Rail, bus and coach operator National Express has matched its rivals by reporting a strong start to the year.

The group, which owns Travel West Midlands and runs East Coast mainline services, said all its operations in the UK were performing well, despite the uncertain economic conditions.

Shares in transport firms have risen in recent days after firms including Go-Ahead and Stagecoach posted trading updates ahead of expectations.

National Express said its trains business - also featuring the London commuter services c2c and NE East Anglia as well as operations to Stansted and Gatwick airports - produced revenues growth of 9% in the first three months of the year.

This was despite a softening of demand on Stansted Airport routes because of lower footfall through the airport. Ryanair recently cut back flights from Stansted after attacking the airport’s cost and "appalling" service.

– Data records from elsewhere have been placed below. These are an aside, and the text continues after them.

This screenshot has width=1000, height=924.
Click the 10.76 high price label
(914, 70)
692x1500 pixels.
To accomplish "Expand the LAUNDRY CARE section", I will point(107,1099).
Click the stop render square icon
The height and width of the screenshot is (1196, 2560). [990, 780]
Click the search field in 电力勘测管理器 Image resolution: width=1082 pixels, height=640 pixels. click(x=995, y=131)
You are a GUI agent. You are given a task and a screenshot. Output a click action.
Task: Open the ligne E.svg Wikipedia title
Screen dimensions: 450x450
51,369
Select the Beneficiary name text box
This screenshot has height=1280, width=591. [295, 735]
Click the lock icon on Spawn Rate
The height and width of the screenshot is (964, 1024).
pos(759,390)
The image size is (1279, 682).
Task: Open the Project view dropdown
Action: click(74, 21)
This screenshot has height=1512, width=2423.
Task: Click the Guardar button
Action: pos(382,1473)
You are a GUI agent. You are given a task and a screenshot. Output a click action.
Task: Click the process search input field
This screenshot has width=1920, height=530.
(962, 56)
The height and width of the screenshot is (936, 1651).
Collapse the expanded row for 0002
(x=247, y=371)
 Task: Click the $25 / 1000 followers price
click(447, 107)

The same factor also impacted on the National Express coach business, although the division still reported "encouraging" revenues growth of 5%.

The bus operation saw revenues improve 6%, helped by 10% passenger growth in the West Midlands and an improved performance for regulated bus operations in London. The division operates more than 2,000 buses, employing 7,250 people across the UK.

Today’s update adds to the strong showing seen in 2007, when underlying annual profits came in slightly ahead of market expectations at £205.6 million, up 11% from 2006. National Express also runs transport services in Spain and the United States.

It added today: "Despite the current economic back drop, all operations have made a good start to the year and we have seen no adverse impact on trading in the first quarter."

National Express has provided increased certainty over its exposure to rising oil costs by hedging 85% of its fuel requirement for this year and 40% for 2009.